*Exercise*:
Write out exactly the lines below that run from the line containing "The width and height of the screenshot is (855, 765)." through the last line of the records.

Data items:
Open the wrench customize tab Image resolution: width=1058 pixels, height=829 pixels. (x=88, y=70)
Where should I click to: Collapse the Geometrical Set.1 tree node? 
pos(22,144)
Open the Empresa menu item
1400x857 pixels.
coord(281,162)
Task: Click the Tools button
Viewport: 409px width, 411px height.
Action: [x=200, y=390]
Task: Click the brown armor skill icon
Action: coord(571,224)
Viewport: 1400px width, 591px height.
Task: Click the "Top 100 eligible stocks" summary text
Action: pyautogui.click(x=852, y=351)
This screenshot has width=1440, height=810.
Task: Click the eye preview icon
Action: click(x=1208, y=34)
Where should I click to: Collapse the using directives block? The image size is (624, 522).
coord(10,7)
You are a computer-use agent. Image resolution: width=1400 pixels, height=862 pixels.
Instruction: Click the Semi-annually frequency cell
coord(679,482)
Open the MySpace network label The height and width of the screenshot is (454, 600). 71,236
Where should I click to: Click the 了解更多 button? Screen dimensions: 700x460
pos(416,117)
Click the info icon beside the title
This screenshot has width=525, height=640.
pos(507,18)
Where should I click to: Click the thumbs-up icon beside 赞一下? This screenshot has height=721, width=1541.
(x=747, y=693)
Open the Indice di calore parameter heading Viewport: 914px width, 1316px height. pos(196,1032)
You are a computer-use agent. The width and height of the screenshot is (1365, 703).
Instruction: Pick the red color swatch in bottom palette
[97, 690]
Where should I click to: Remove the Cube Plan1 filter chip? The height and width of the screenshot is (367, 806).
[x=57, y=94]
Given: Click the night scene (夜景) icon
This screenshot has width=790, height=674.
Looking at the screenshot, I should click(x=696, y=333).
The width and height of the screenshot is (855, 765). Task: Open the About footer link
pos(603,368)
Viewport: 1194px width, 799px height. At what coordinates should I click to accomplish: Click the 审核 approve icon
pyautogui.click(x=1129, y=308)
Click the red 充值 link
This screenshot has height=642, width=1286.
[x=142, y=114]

*Answer section*:
The width and height of the screenshot is (855, 765). Task: Open the About footer link
pos(603,368)
Viewport: 1194px width, 799px height. At what coordinates should I click to accomplish: Click the 审核 approve icon
pyautogui.click(x=1129, y=308)
Click the red 充值 link
This screenshot has height=642, width=1286.
[x=142, y=114]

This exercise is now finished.